:: Kutipan Teks ::
Keutamaan dan Keteladanan Umar.
Diriwayatkan dari Abu Hurairah radhiallahu ‘anhu,
Rasulullah shallallahu ‘alaihi wa sallam bersabda, “Sesungguhnya di antara
orang-orang sebelum kalian terdapat sejumlah manusia yang mendapat ilham.
Apabila salah seorang umatku mendapakannya, maka Umarlah orangnya.”
Zakaria bin Abi Zaidah menambahkan dari Sa’ad dari Abi
Salamah dari Abu Hurairah, dia berkata, Rasulullah shallallahu ‘alaihi wa
sallam bersabda, “Sesungguhnya orang-orang sebelum kalian dari Bani Israil ada
yang diberikan ilham walaupun mereka bukan nabi. Jika salah seorang dari umatku
mendapatkannya, maka Umarlah orangnya.”
Selain keutamaan mendapatkan ilham sesuai hadist di
atas, amirul mukminin Umar bin Khattab adalah seorang yang sangat rendah hati
dan sederhana, namun keseriusan dan ketegasannya terutama dalam permasalahan
agama adalah ciri khas yang kental melekat padanya. Umar jarang tertawa dan
bercanda, di cincinnya terdapat tulisan “Cukuplah kematian menjadi peringatan
bagimu hai Umar”.

:: Bahan ::

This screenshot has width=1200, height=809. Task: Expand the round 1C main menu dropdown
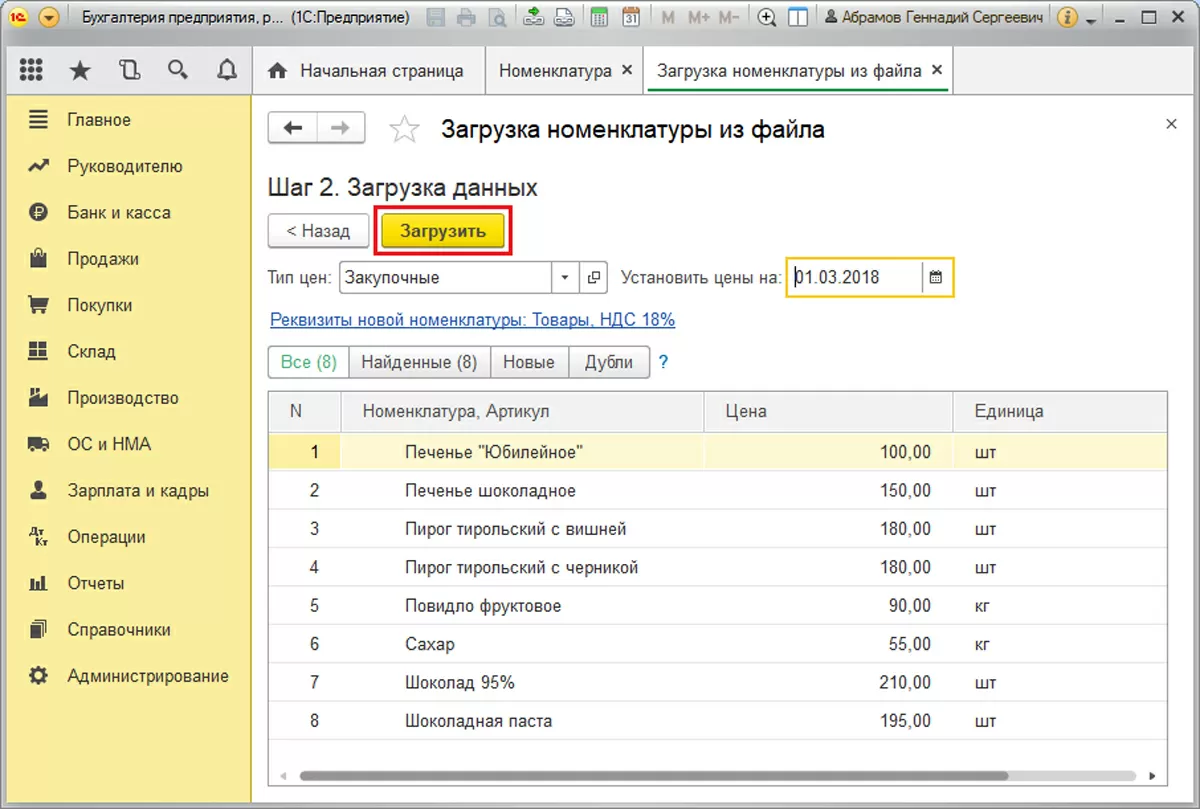(x=50, y=17)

:: Tugas ::
Salin teks tentang keutamaan Umar, mulai dari "Keutamaan dan Keteladanan" terus ke bawah hingga "yang mendapat ilham.".

:: Jawaban ::
Keutamaan dan Keteladanan Umar.
Diriwayatkan dari Abu Hurairah radhiallahu ‘anhu,
Rasulullah shallallahu ‘alaihi wa sallam bersabda, “Sesungguhnya di antara
orang-orang sebelum kalian terdapat sejumlah manusia yang mendapat ilham.